*** RECORDS SUPPLIED ***

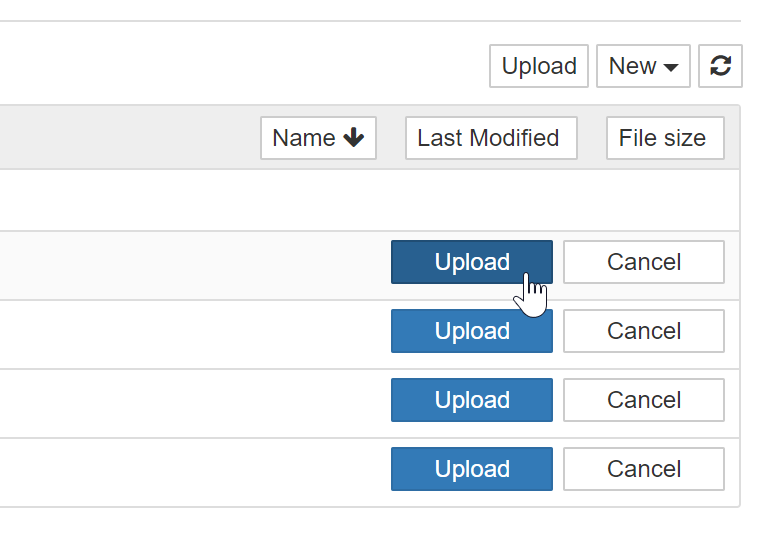This screenshot has width=771, height=553.
Task: Click the down arrow icon beside Name
Action: [353, 138]
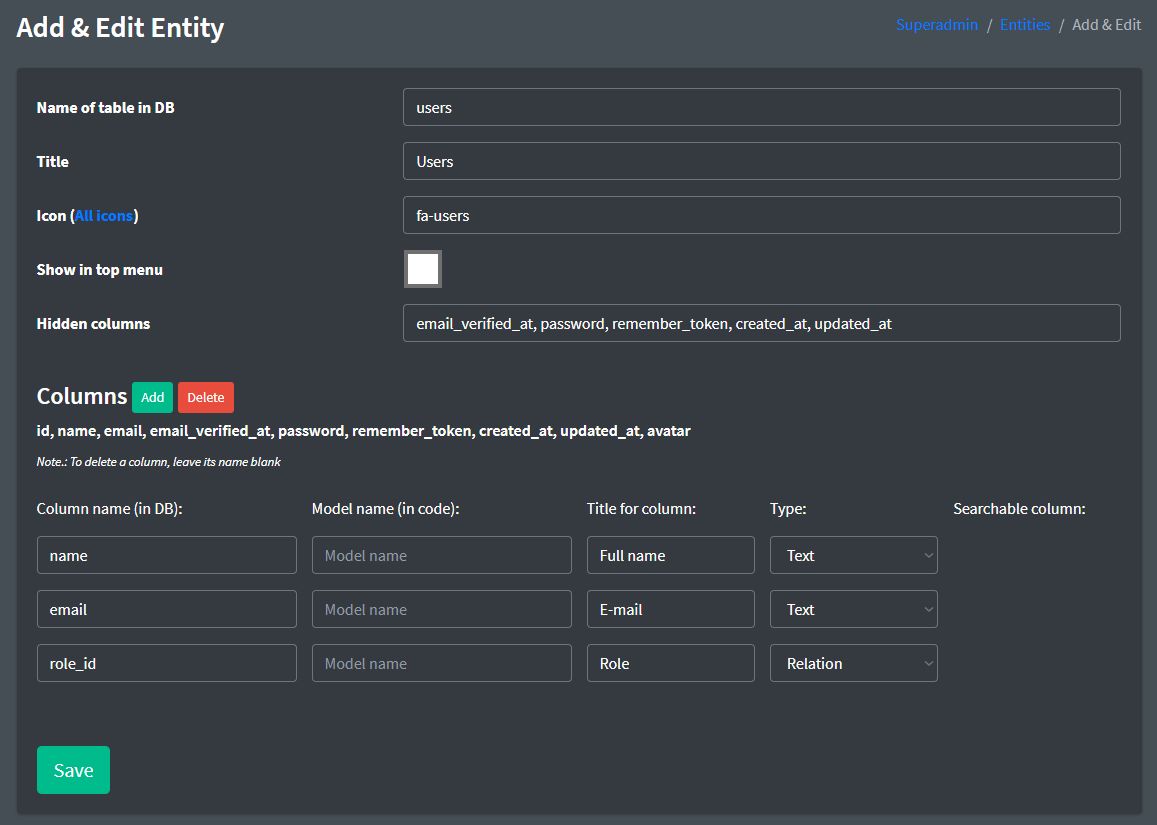The image size is (1157, 825).
Task: Open the Type dropdown for email column
Action: 853,609
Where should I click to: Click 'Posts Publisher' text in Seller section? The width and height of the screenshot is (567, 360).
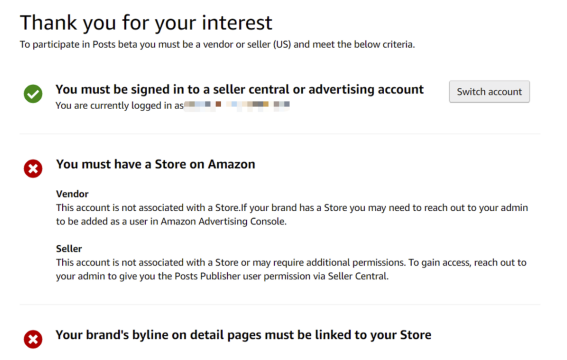click(208, 276)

*** End of RECORDS SUPPLIED ***

EXERCISE PROMPT: Exactly the lines from the one containing "Where should I" to the final line of the entries are wanted; please write them out, both ends included, but not the pictures.

ANSWER FOR THE TASK:
Where should I click to: Click 'Posts Publisher' text in Seller section? The width and height of the screenshot is (567, 360).
click(208, 276)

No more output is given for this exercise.